Lessons From Job

At times, people may refer to the patience of Job–how he endured hardship and punishment from God and never complained. Of course, that is not true, because Job complained quite a bit. A deeper and more accurate analysis reveals that there are lessons for us to learn from the story of Job, even though Job had a hard time in learning these lessons himself.

Job is dead and the record of events is in the Bible for us to glean from it. Job suffered from two problems which are not as overtly evident as other sins one may have.  He was self-righteous, and he was also proud of his righteousness.  This is most likely why Satan did not see Job’s problems, because he allowed the same kinds of sins to overcome him.

Ezekiel 28:15-17 shows us why Lucifer fell and became Satan the devil. God said to him: “You were perfect in your ways from the day you were created, Till iniquity was found in you. By the abundance of your trading You became filled with violence within, And you sinned; Therefore I cast you as a profane thing Out of the mountain of God; And I destroyed you, O covering cherub, From the midst of the fiery stones. Your heart was lifted up because of your beauty; You corrupted your wisdom for the sake of your splendor; I cast you to the ground, I laid you before kings, That they might gaze at you.”

It’s interesting that Satan corrupted his wisdom and became proud and self-righteous. Once the mind of a spirit being or a human being is corrupted with sin, it cannot think right.  It is like a virus in a computer. If you do not deal with it early, it will corrupt the whole computer.

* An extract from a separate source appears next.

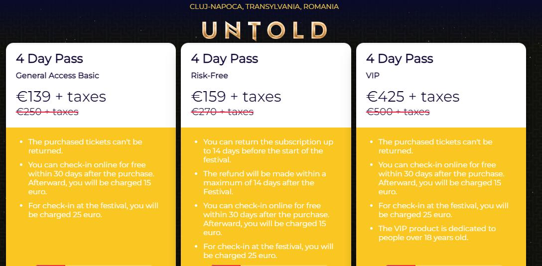Click the VIP pass subtitle
This screenshot has width=542, height=266.
coord(373,76)
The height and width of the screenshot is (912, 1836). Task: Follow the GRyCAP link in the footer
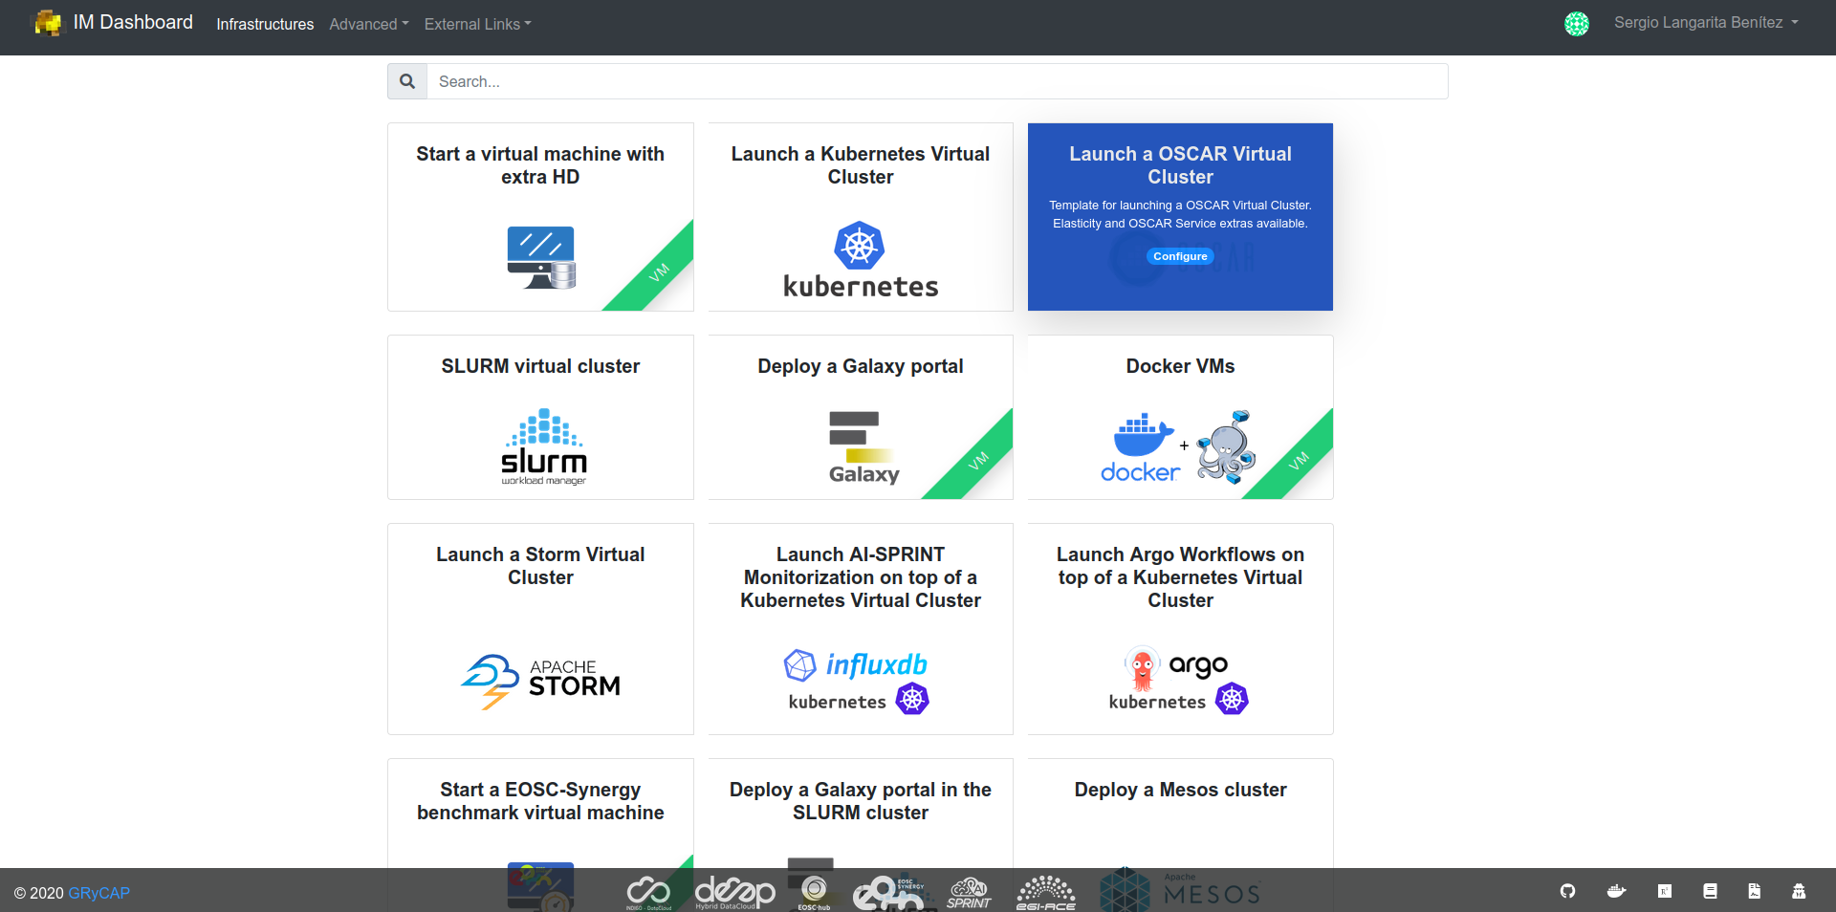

Paul understood this when he stated that a little leaven leavens the whole lump.  A little sin, not dealt with, corrupts the whole mind, and that was where Job was heading. God had to intervene to break this vicious cycle. Just think of how entrenched Job’s problem was. He lost all his possessions; his children were taken from him; he had sores all over his body; and even his wife turned against him with discouraging words, saying: “Curse God and die.”

Job suffered great loss, but in the end, when he finally saw his problems and repented deeply of them, God blessed him with more than what he had at the beginning, as Job 42:12-17 explains to us:

“Now the LORD blessed the latter days of Job more than his beginning; for he had fourteen thousand sheep, six thousand camels, one thousand yoke of oxen, and one thousand female donkeys. He also had seven sons and three daughters. And he called the name of the first Jemimah, the name of the second Keziah, and the name of the third Keren-Happuch. In all the land were found no women so beautiful as the daughters of Job; and their father gave them an inheritance among their brothers. After this Job lived one hundred and forty years, and saw his children and grandchildren for four generations. So Job died, old and full of days.”

Job will be in God’s Kingdom because he repented of the corrupting sins, which he, in his self-righteousness and pride, could not see.  He even accused God of unrighteousness, because he wanted to maintain his self-righteousness. But Job’s sins were very evident to God, and had to be dealt with.

The lesson we must extract from this is that we must be very careful to deal with sin early, and not allow it to corrupt our minds, since we also want to be in God’s Kingdom along with Job. And further, if we don’t deal with our sins, God will, because He has called us for salvation and not for condemnation.